Fue el Ayuntamiento el que permitió que la zona se degradase hasta extremos incomprensibles en una capital moderna. Pero no fue el Ayuntamiento el que la sacó de aquel sumidero. La plaza revivió fruto de la suerte (Correos no encontró quien le comprara su sede y tuvo la feliz idea de rehabilitarla y abrirla de nuevo), del acuerdo entre instituciones (el Sabadell, que tenía previsto alquilar a un despacho de abogados la antigua sede de la CAM situada en los aledaños, acabó por cedérsela a la Universidad para uso público), de la iniciativa de colectivos profesionales (los arquitectos trasladaron allí su colegio y su banco) pero, sobre todo, del empeño de los pequeños empresarios que fueron los primeros en atreverse a abrir alrededor de ella restaurantes y cafeterías que le dieron vida y resultaron a la postre determinantes en la regeneración de la zona. Sin el Tapenot de Mateo, antes Alebrije, o La Sastrería de María Luisa, sin el cercano One One del incombustible Bartolo, que aguantó en los peores momentos, sin ellos y los que vinieron después, la plaza de Gabriel Miró seguiría siendo un antro.

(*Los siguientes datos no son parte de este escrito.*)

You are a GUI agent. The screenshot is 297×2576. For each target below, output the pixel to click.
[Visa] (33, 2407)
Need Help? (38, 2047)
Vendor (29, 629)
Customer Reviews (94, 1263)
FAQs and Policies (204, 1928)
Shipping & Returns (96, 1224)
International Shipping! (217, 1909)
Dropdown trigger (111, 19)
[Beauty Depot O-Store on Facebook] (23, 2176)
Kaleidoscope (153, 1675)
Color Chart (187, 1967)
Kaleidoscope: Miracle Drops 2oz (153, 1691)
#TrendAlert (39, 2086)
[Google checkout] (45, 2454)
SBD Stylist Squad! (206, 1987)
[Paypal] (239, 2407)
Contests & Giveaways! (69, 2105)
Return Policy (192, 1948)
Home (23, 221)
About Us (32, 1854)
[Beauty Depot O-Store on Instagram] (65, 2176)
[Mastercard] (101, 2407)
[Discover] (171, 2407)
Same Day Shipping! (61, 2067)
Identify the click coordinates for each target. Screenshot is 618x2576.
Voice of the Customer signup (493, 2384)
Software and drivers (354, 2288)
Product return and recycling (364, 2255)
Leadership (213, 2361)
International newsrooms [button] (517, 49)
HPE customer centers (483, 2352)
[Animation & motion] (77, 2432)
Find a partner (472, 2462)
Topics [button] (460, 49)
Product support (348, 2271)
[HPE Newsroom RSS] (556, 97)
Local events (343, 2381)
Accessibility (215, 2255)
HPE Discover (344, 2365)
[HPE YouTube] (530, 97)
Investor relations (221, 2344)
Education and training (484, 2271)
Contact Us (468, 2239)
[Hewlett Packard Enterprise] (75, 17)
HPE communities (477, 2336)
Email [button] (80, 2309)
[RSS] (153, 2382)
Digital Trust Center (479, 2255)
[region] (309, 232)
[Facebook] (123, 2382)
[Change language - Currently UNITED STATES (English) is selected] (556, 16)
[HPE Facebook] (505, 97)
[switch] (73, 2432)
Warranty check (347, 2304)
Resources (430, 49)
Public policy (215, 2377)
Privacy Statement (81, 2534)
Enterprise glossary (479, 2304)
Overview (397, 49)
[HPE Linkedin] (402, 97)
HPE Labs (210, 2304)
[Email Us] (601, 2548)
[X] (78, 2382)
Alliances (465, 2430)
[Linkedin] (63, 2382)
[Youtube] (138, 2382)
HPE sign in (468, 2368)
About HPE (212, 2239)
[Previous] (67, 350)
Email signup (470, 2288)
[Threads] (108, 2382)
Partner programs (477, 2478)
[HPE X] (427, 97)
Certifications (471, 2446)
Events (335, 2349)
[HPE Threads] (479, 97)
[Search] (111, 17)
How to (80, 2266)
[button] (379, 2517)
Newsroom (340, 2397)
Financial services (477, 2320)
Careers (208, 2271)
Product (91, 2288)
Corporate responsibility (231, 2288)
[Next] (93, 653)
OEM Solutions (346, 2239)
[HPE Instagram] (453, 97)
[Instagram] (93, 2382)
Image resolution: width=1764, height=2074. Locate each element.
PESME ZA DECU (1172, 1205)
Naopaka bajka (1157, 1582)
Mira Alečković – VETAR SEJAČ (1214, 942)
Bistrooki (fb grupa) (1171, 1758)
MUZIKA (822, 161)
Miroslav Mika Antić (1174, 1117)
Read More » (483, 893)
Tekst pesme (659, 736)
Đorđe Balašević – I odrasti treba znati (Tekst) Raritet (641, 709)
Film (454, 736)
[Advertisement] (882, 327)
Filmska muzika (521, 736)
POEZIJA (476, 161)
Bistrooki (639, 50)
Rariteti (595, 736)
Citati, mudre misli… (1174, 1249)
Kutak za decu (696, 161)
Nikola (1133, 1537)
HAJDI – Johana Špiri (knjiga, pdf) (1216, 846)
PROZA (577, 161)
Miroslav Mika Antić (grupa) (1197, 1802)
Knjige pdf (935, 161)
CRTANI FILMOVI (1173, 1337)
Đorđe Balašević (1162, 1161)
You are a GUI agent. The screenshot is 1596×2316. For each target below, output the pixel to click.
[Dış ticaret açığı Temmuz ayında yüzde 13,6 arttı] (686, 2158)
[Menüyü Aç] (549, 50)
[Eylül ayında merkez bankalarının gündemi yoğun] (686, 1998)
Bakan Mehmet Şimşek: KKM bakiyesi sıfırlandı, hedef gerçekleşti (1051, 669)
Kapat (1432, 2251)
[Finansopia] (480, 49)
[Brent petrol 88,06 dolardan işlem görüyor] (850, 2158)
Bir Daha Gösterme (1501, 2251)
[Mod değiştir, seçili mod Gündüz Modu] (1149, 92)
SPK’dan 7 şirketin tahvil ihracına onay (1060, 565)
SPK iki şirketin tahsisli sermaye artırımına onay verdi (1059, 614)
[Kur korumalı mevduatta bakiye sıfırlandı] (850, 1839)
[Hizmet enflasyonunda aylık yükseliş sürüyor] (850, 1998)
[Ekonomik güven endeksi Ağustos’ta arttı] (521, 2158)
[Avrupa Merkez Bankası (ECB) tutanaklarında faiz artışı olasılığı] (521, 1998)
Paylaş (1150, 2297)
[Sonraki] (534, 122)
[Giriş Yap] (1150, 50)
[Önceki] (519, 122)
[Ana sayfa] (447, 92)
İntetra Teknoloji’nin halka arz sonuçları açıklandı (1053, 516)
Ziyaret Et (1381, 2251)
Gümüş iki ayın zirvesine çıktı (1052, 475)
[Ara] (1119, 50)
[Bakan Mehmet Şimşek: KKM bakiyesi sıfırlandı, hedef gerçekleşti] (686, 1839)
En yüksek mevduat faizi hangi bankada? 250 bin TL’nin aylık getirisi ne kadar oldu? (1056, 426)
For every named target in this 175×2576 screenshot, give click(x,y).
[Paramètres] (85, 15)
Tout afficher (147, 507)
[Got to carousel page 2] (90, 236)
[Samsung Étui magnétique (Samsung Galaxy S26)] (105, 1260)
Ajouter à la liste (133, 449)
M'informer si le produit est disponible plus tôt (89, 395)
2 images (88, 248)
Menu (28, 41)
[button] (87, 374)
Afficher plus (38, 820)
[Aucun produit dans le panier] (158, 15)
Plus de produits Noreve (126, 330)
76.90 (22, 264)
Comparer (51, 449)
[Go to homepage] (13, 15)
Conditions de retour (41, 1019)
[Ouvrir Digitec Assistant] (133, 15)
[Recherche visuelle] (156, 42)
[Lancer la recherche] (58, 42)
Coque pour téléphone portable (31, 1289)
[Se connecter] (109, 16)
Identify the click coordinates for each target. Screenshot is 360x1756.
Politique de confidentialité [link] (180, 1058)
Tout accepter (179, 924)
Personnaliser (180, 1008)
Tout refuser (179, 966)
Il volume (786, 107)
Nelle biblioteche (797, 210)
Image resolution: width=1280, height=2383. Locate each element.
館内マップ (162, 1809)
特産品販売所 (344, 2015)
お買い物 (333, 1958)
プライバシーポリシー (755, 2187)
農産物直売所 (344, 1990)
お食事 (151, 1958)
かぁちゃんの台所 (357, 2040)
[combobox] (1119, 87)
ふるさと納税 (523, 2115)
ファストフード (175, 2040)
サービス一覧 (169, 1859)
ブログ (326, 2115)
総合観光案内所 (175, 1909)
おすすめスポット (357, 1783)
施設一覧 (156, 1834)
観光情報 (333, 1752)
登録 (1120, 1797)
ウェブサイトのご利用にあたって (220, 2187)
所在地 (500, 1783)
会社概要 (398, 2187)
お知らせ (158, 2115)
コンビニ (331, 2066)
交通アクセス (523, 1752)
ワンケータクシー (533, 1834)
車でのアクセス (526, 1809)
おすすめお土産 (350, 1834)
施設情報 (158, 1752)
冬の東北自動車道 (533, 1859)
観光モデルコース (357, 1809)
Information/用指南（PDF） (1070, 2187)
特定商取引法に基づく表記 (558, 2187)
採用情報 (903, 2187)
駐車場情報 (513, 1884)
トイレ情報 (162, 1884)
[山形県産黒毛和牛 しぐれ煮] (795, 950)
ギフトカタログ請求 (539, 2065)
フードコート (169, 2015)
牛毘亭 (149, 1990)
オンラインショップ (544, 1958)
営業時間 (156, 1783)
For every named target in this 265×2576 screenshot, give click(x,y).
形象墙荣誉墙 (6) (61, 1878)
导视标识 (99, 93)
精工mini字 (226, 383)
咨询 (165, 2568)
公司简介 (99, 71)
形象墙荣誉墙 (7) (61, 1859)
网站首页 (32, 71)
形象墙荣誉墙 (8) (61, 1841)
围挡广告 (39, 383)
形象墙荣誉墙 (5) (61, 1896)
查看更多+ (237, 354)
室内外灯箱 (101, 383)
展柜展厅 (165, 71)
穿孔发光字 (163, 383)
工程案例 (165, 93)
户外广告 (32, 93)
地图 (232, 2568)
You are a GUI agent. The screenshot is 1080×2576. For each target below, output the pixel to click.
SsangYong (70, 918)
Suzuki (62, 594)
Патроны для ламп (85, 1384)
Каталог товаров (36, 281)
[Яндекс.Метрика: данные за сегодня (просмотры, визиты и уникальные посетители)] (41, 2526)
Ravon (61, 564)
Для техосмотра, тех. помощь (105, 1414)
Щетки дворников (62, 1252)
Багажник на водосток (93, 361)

Por eso llama la atención que haya sido precisamente en la plaza en la que haya fijado su mira (y apuntado sus cañones) en primer lugar el vicealcalde Pavón en su cruzada contra los veladores, las terrazas que restaurantes y cafeterías instalan en el exterior de los establecimientos. La dureza con la que Pavón pretende tratar a quienes durante años han mantenido sus negocios abiertos allí contra viento y marea, facilitando con ello que la ciudad recuperara un espacio privilegiado que había perdido su esencia para convertirse en un agujero negro que traía de cabeza a la Policía, los servicios sociales y los vecinos; la radicalidad con que se pronuncia el concejal, digo, tiene poca explicación. Más si se tiene en cuenta que ni Gabriel Miró es el punto más saturado del centro de la ciudad en cuanto a veladores y decibelios, ni jamás se ha ocupado el espacio noble de la plaza ni las aceras por donde transitan los peatones.

Lo que ocurre con Gabriel Miró es paradigma del problema que tiene el líder local de Guanyar con los veladores. Pavón tiene razón cuando pretende regular esas terrazas y poner orden en el caos hasta ahora existente. Parafraseando a los dueños de una galería de arte que ha tenido que cerrar, Alicante no puede resignarse a convertirse en un gigantesco bar. Y, mucho menos, regirse por la ley del oeste. Pero el edil pierde a menudo esa razón que le asiste por los modos autoritarios con que se conduce y por su inflexibilidad, inflexibilidad que ahora dos juzgados (de forma por cierto tan mecánica como la que él mismo aplica a los demás) revisan por si ha devenido prevaricación.

Una ciudad es un lugar de convivencia, o no es. Y la convivencia exige normas que se cumplan, pero también largueza de miras en su aplicación para no generar mayores problemas que los que se quieren corregir. Y para no ser injustos con la propia historia.